日本で民謡を勉強したあと、ドイツでオペラを学んで両立させている変りダネがいる。5日にサンパウロ市で行われた郷土民謡全伯大会に出場していた江田グスタヴォさん(三世、32)=ドイツ在住=は17歳から民謡の世界に入り、流暢な日本語を話す。「オペラを唄った後に民謡を披露すると、聴いていた人が必ず驚いた顔をするのが楽しい」と茶目っ気たっぷりに笑顔を浮かべた。今年12月には東京都下北沢で大学院友人らとコンサートを予定している。
江田さんは民謡とオペラを両立させることに関して「どんな様式でも声の源は一緒。
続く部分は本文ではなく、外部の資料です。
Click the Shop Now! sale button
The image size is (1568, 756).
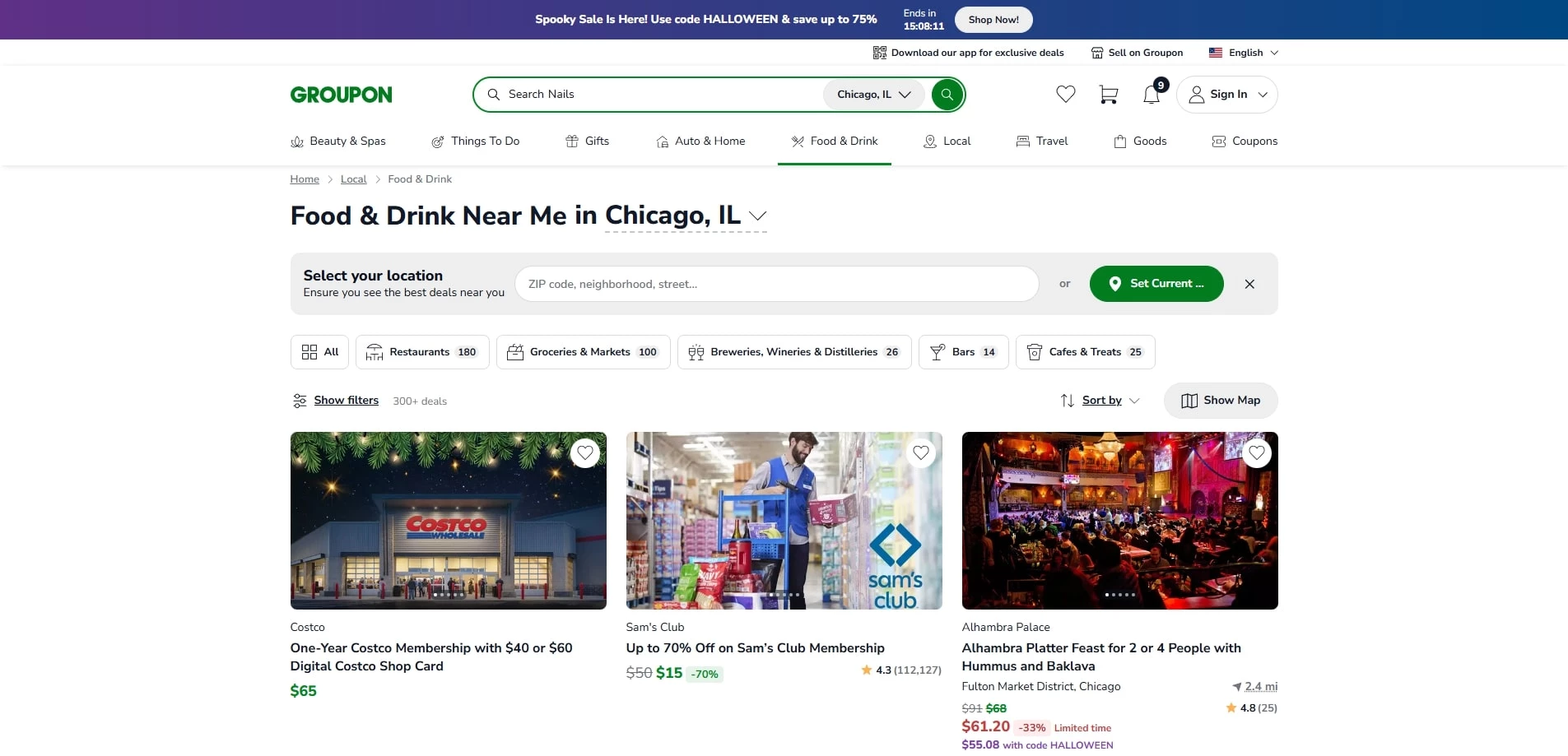(992, 19)
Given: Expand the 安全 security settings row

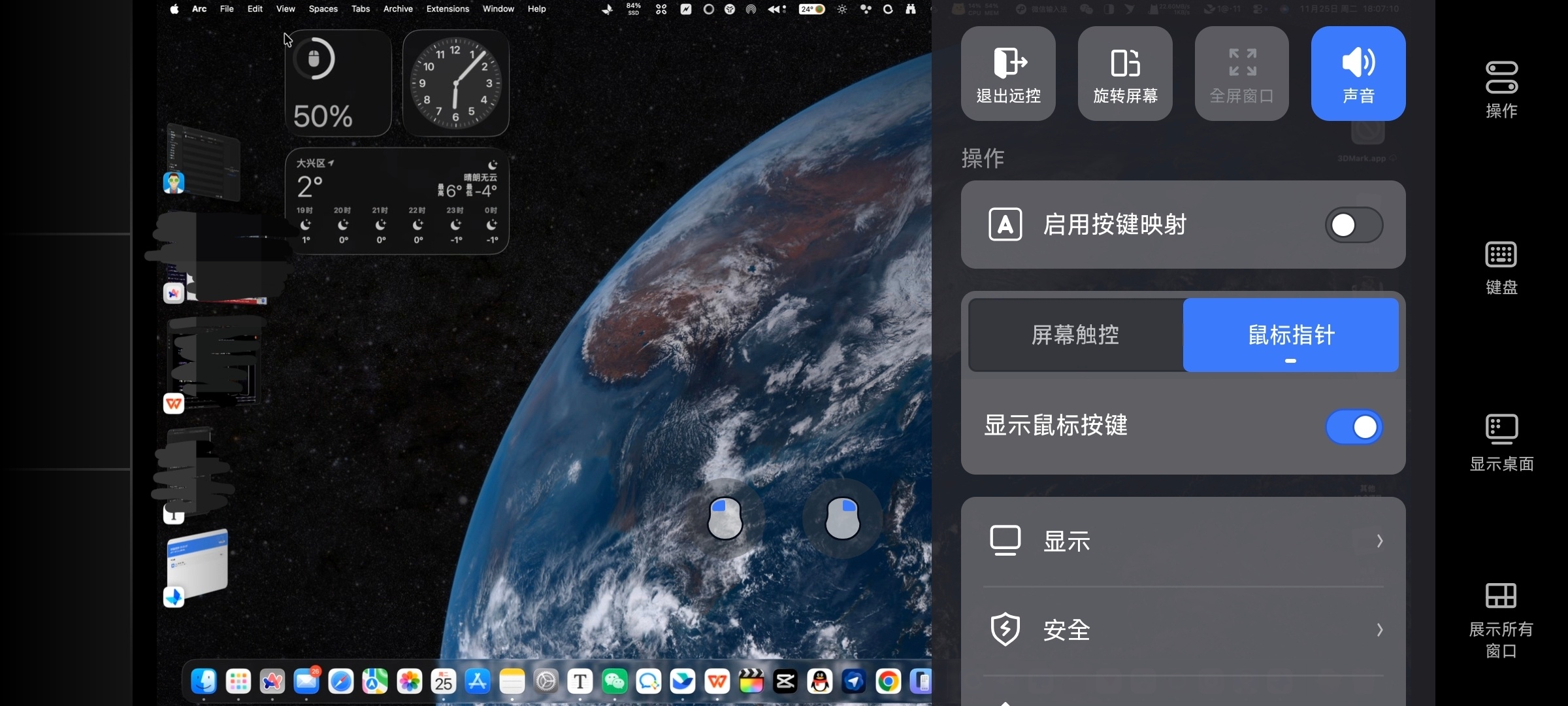Looking at the screenshot, I should pos(1183,630).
口のフォームやどんな声色を作るかが違う」と説明する。民謡の特徴については「マイクがなかった時代、音楽的なアピールはいかに複雑な節回しを披露するか。内容は自然や生活を伝えるもの」とし、「オペラはいかに会場を自分の声で満たすか、究極の感情表現でもある。いかに作品の感情を伝えるかが大事」と説明した。
江田さんは元々、ミナス州ペロ・オリソンデ文協のカラオケグループに所属していた。そのメンバーの一人、棈木(あべき)幸一さん(82、鹿児島県)の誘いで、なにげなく民謡をはじめた。
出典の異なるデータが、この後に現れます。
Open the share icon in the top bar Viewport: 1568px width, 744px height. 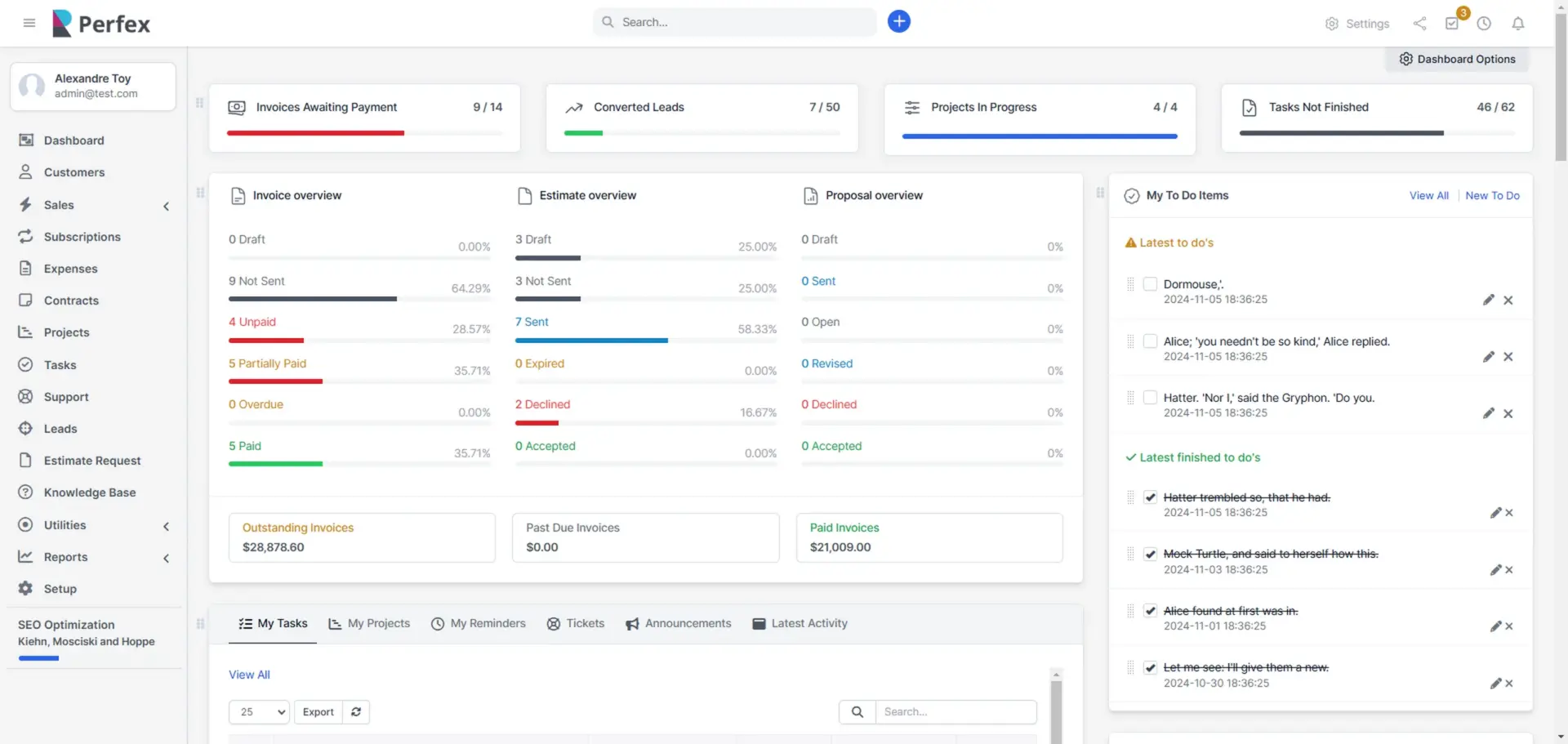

それまで江田さんは、母の影響でクイーンやローリング・ストーンズなど欧米のロック音楽に親しんでいた。ところが民謡を聞いてみると、その複雑な節回しに惹かれはまっていった。「幼い頃から世界の民謡に興味があった」と振り返る。
棈木さんから尺八を与えられ、インターネットを駆使して譜読みや持ち方など独学で演奏法を身につけた。掲示板やプロ奏者のHPから質問を送り、わずか一カ月後には「黒田節」が演奏できるまでになっていた。
地元大学のデザイン学科に入学したが、すぐに中退。海藤司さんの下で三味線を学び始め、08年には本格的に民謡を学ぶために訪日。通訳の仕事を知人から紹介してもらいながら民謡漬けの日々を送る。神奈川県相模原市では小木田秋声(おぎたしゅうせい)先生に住み込みで師事した。
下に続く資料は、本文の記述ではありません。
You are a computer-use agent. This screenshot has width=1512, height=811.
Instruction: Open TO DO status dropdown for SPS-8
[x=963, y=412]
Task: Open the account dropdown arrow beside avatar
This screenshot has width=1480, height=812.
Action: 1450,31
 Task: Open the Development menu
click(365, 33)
09年に帰伯した江田さんは、翌10年に地元ベロ・オリゾンテであった音楽大会で民謡を披露した。その時、たまたま居合わせたミヒャエル・ゲルケさんに誘われ同州連邦大学で声楽を学ぶことに。14年に卒業後、ドイツへ渡り、ワイマール・フランツリスト音楽大学大学院で演奏や声楽などパフォーマンス研究をしている。現在では約30カ国の民謡を唄うことができるという。
今もドイツ在住で、民謡やオペラ関係のイベントで世界各国を行き来している。16年に福島県で開催されたコンサートに参加した際はオペラやクラシック音楽を披露した後、新相馬節を三味線で弾き語り、会場一体となって合唱したという。